Problem statement
Copy each line of the listing below exactly.

--

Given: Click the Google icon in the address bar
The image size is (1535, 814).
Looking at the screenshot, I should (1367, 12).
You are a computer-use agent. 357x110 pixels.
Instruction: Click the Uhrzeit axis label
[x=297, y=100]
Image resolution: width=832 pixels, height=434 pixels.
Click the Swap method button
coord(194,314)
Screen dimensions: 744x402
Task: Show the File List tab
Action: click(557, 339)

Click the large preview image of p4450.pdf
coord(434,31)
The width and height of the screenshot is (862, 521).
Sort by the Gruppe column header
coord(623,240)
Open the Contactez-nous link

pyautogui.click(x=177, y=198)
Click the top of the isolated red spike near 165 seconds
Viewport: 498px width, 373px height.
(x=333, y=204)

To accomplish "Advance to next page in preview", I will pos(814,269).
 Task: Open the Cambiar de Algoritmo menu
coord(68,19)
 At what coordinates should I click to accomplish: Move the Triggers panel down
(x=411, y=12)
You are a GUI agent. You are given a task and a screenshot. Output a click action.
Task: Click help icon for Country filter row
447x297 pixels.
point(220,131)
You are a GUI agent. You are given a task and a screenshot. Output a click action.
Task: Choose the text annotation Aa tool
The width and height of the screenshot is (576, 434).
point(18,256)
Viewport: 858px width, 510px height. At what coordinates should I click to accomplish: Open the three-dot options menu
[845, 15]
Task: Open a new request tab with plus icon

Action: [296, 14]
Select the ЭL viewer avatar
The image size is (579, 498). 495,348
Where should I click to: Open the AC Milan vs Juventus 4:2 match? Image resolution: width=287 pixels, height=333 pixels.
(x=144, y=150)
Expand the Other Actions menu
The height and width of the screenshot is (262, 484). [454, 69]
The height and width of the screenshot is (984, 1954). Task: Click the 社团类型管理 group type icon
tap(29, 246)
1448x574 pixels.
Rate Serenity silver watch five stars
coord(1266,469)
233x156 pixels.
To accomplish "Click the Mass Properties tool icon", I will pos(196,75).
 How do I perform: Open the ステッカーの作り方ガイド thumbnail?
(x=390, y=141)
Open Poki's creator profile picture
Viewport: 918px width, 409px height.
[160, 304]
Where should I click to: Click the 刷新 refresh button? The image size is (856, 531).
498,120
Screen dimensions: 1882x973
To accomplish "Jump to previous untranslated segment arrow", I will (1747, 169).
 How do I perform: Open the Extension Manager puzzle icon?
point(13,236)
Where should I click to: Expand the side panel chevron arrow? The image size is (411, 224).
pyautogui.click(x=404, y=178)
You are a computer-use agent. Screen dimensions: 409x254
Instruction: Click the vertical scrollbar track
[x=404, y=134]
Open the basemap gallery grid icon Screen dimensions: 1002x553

--

Solution to the exercise
Given: Click the Google icon in the address bar
The image size is (1535, 814).
Looking at the screenshot, I should (1367, 12).
You are a computer-use agent. 357x110 pixels.
Instruction: Click the Uhrzeit axis label
[x=297, y=100]
Image resolution: width=832 pixels, height=434 pixels.
Click the Swap method button
coord(194,314)
Screen dimensions: 744x402
Task: Show the File List tab
Action: click(557, 339)

Click the large preview image of p4450.pdf
coord(434,31)
The width and height of the screenshot is (862, 521).
Sort by the Gruppe column header
coord(623,240)
Open the Contactez-nous link

pyautogui.click(x=177, y=198)
Click the top of the isolated red spike near 165 seconds
Viewport: 498px width, 373px height.
(x=333, y=204)

To accomplish "Advance to next page in preview", I will pos(814,269).
 Task: Open the Cambiar de Algoritmo menu
coord(68,19)
 At what coordinates should I click to accomplish: Move the Triggers panel down
(x=411, y=12)
You are a GUI agent. You are given a task and a screenshot. Output a click action.
Task: Click help icon for Country filter row
447x297 pixels.
point(220,131)
You are a GUI agent. You are given a task and a screenshot. Output a click action.
Task: Choose the text annotation Aa tool
The width and height of the screenshot is (576, 434).
point(18,256)
Viewport: 858px width, 510px height. At what coordinates should I click to accomplish: Open the three-dot options menu
[845, 15]
Task: Open a new request tab with plus icon

Action: [296, 14]
Select the ЭL viewer avatar
The image size is (579, 498). 495,348
Where should I click to: Open the AC Milan vs Juventus 4:2 match? Image resolution: width=287 pixels, height=333 pixels.
(x=144, y=150)
Expand the Other Actions menu
The height and width of the screenshot is (262, 484). [454, 69]
The height and width of the screenshot is (984, 1954). Task: Click the 社团类型管理 group type icon
tap(29, 246)
1448x574 pixels.
Rate Serenity silver watch five stars
coord(1266,469)
233x156 pixels.
To accomplish "Click the Mass Properties tool icon", I will pos(196,75).
 How do I perform: Open the ステッカーの作り方ガイド thumbnail?
(x=390, y=141)
Open Poki's creator profile picture
Viewport: 918px width, 409px height.
[160, 304]
Where should I click to: Click the 刷新 refresh button? The image size is (856, 531).
498,120
Screen dimensions: 1882x973
To accomplish "Jump to previous untranslated segment arrow", I will (1747, 169).
 How do I perform: Open the Extension Manager puzzle icon?
point(13,236)
Where should I click to: Expand the side panel chevron arrow? The image size is (411, 224).
pyautogui.click(x=404, y=178)
You are a computer-use agent. Screen dimensions: 409x254
Instruction: Click the vertical scrollbar track
[x=404, y=134]
Open the basemap gallery grid icon Screen dimensions: 1002x553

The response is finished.